In a smacking referendum, almost 88% of those who voted said a smack as part of good parental correction should not be a criminal offence.
Mr Key says the Police and the Ministry of Social Development will lead a review of relevant policies and procedures.
It will include the referral process between police and Child, Youth and Family to identify any changes needed to ensure good parents are treated as Parliament intended.
Though he has repeatedly ruled out changing the law, Mr Key says police have been invited to report on a six-monthly or annual basis for the next three years on its operation.
The delivery of a report of data and trends and the effect of the law change will be brought forward to late September or early October.
Mr Key says the Cabinet has agreed that if future police data indicates a worrying tend, the law will be changed.
Kiwi Party leader Larry Baldock, who initiated the referendum, told Checkpoint it is outrageous that Mr Key can ignore 88% of the population.
"What the Prime Minister is afraid of is this very small minority of people - 11 percent - who have strong opinions about parents using any form of reasonable force to correct their children.
"He's bowing to their wishes instead of responding to the vast majority of New Zealanders who have said very clearly they don't want a smack to be a criminal offence."
Police don't expect changes
Deputy Police Commissioner Rob Pope says he does not expect the authorities' approach to complaints of smacking to change.

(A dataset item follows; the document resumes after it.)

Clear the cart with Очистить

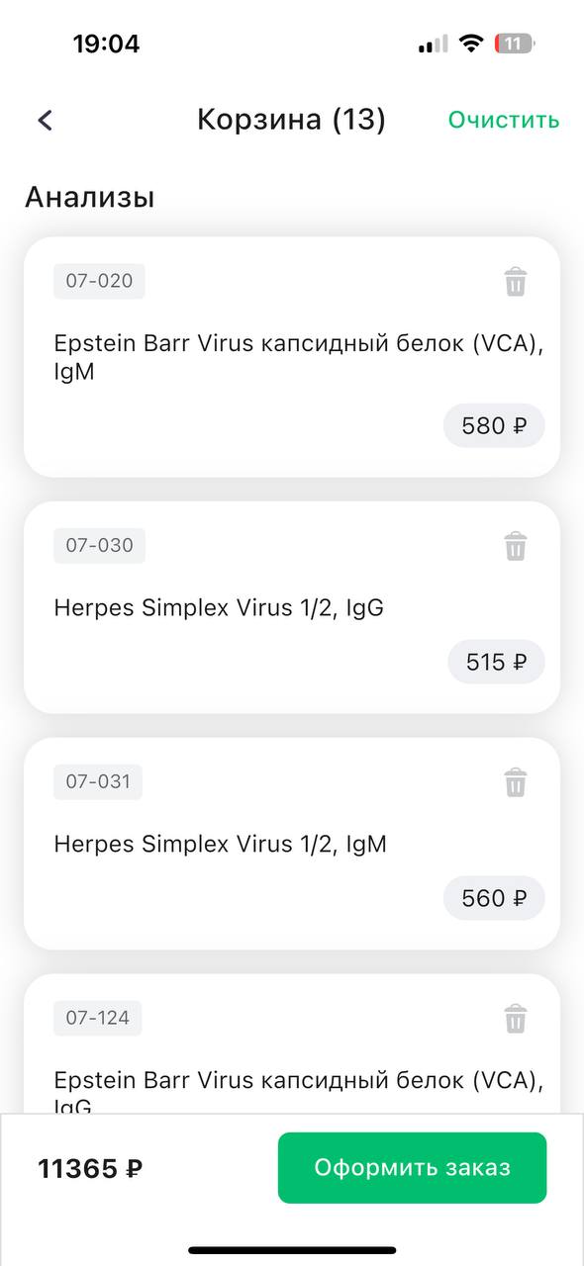(504, 120)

Mr Pope told Checkpoint he does not envisage the review prompting any changes to what is already happening.
"It's just another overlay, if you like, to work we've already undertaken and if that provides further reassurance to the public about the way that police are applying their discretion and their assessment of these cases, then that must be for the good."

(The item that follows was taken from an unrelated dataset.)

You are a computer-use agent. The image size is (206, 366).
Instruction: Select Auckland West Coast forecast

Mr Pope says police have been exercising discretion over reports of light or remedial smacking since the law changed two years ago.
The $9 million referendum question asked: "Should a smack as part of good parental correction be a criminal offence in New Zealand?"
Preliminary results of the referendum, released on Friday night, show 1,420,959 voters (87.6%) said "No", while 191,495 (11.81%) answered "Yes" to the referendum question.
The referendum was organised by opponents of a change to Section 59 of the Crimes Act that prevents parents from using force against their children for the purposes of correction.
It allows a defence of reasonable force used in order to prevent harm to a child.